Natürlich waren wir am und im Dom. Am Grab von Heinrich und Kunigunde kamen wir auf die sehr emanzipierte Herrscherin zu sprechen. Dieser war Bamberg als Hochzeitsgabe geschenkt worden und sie war tatsächlich an den Regierungsgeschäften interessiert: 1/3 der Urkunden sind von ihr unterzeichnet! (Dass sie und Heinrich eine “keusche” Ehe führten und deshalb gleich ganz besonders heilig waren, lag allerdings wohl vor allem an Heinrichs Unfruchtbarkeit)
Nettes Detail am Dom – und leider nur von der Rückseite zu sehen: Der Turm mit Ochs und Esel, der in französischer Tradition auf den Einsatz von Tieren beim Dombau hinweist.
Schon auf dem Rückweg zum Bahnhof kamen wir dann auch noch am seit langen geplanten, aber immer noch nicht umgesetzten Denkmal für Hexenverbrennung vorbei – oder anders gesagt: An dessen potenziellen Standort. In Bamberg ging die Inquisition nämlich besonders scharf gegen angebliche Hexen und Hexer vor.

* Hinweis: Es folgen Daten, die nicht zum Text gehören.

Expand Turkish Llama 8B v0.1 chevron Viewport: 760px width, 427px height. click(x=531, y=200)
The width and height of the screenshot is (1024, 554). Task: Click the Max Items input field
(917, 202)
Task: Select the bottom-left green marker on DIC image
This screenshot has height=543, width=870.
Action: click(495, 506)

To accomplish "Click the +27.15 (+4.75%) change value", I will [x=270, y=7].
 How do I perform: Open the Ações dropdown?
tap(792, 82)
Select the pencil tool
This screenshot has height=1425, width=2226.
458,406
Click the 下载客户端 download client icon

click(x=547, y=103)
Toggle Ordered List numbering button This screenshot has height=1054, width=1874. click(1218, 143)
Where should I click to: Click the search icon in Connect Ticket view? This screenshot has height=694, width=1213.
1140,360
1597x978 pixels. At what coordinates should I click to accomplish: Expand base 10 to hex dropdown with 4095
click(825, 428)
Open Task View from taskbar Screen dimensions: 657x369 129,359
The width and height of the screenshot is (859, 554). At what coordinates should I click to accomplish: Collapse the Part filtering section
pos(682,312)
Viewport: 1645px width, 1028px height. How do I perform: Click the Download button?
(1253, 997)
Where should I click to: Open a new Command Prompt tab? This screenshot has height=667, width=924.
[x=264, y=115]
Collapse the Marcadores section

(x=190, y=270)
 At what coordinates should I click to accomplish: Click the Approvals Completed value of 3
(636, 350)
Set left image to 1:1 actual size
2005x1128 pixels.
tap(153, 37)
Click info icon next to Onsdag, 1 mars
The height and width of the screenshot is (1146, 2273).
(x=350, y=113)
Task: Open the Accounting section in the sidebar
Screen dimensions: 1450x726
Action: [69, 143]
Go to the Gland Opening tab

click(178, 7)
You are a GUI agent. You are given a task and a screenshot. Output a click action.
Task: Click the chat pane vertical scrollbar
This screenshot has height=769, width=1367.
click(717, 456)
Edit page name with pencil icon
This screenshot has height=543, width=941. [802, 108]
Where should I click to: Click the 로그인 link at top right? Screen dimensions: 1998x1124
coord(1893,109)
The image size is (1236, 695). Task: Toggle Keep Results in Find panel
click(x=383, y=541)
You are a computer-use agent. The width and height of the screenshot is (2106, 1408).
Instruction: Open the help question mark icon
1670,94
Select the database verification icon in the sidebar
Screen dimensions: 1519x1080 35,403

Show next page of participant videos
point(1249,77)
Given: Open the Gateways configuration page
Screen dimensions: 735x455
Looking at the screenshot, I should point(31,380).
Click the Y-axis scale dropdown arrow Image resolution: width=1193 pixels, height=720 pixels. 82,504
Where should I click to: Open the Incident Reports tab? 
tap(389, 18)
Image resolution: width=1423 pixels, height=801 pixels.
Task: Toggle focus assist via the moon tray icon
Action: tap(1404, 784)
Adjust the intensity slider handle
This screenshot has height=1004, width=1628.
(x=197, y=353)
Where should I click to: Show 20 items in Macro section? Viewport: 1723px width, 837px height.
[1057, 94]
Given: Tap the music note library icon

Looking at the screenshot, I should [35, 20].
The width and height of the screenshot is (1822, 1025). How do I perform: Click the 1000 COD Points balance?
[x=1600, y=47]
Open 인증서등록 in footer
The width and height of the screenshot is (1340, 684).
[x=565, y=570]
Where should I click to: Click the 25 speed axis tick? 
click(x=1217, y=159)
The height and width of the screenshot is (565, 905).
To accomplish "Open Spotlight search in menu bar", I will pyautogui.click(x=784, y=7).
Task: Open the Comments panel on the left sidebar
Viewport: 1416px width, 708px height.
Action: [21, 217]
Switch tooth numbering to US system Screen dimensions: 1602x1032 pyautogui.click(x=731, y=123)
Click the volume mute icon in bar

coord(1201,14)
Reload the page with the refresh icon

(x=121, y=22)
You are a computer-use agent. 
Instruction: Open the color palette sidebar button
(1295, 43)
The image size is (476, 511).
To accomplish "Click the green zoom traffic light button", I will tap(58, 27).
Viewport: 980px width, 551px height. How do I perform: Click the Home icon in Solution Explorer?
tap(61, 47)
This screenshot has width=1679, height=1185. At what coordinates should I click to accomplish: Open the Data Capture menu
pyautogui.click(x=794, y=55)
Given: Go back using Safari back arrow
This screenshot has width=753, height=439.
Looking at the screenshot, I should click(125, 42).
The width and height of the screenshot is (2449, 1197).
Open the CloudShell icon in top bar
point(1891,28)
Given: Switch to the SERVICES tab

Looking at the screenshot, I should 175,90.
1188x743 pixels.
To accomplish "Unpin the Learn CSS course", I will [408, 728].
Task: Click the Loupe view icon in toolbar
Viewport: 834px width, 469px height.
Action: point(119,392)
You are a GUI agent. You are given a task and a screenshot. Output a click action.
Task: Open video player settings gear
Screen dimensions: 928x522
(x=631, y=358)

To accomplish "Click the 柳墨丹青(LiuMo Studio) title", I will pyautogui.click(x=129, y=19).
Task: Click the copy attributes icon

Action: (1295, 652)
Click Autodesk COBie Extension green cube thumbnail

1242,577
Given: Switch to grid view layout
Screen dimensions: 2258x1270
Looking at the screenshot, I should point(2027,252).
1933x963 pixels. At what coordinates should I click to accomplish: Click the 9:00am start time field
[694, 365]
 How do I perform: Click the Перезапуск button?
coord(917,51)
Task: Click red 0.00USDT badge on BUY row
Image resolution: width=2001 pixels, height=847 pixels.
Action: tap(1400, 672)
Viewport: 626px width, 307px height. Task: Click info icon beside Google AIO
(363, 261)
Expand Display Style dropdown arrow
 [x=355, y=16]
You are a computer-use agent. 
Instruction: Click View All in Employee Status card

Besonders weil das Erbe einer verurteilten Hexe behalten werden durfte. Dies führte dazu, dass beinahe die gesamte reiche Oberschicht in Bamberg auf dem Scheiterhaufen endete.
Meine Stadtführung war also mindestens so lehrreich wie ein Bummel mit dem Kunst- und Kulturführer, dabei aber vermutlich zehn mal so unterhaltsam. Vermutlich habe ich bestimmt die Hälfte aller Fakten auch schon wieder vergessen. Das liegt aber nicht an meiner Begleitung, sondern ausschließlich an meinem schlechten Gedächtnis.
Weiter gehts: Zum Abschluss des Tages wollte ich noch etwas Foucault lesen. (Lektürekurs Foucault Die Archäologie des Wissens) Leider stand dann gleich im ersten Absatz folgendes:
Ich habe es also unternommen, Beziehungen zwischen Aussagen zu beschreiben. […] Zwei Problemfolgen stellen sich, wie ich sehe, sofort ein: Die eine, die ich im Augenblick in der Schwebe lasse und später wieder aufnehmen werde, betrifft die wilde Benutzung der Termini Aussage, Ereignis, Diskurs durch mich […]
Oder, wie ich es formulieren würde: “Ich, Foucault, habe hier eine Methode entwickelt, aber warum sollte ich Begriffe einheitlich verwenden??”
Das liebe ich ja besonders an Theoretikern: Die Selbstgefälligkeit Fehler in der eigenen Methode oder Theorie festzustellen und dann mit einem Halbsatz wie oben abzutun. Mannmannmann. Und dann diese Sätze! Lieber Bourdieu, es tut mir Leid, dass ich jemals über deine Schachtelsätze schimpfte, sie waren immerhin grammatikalisch korrekt und konnten mit etwas Feinarbeit aufgeschlüsselt und doch verstanden werden.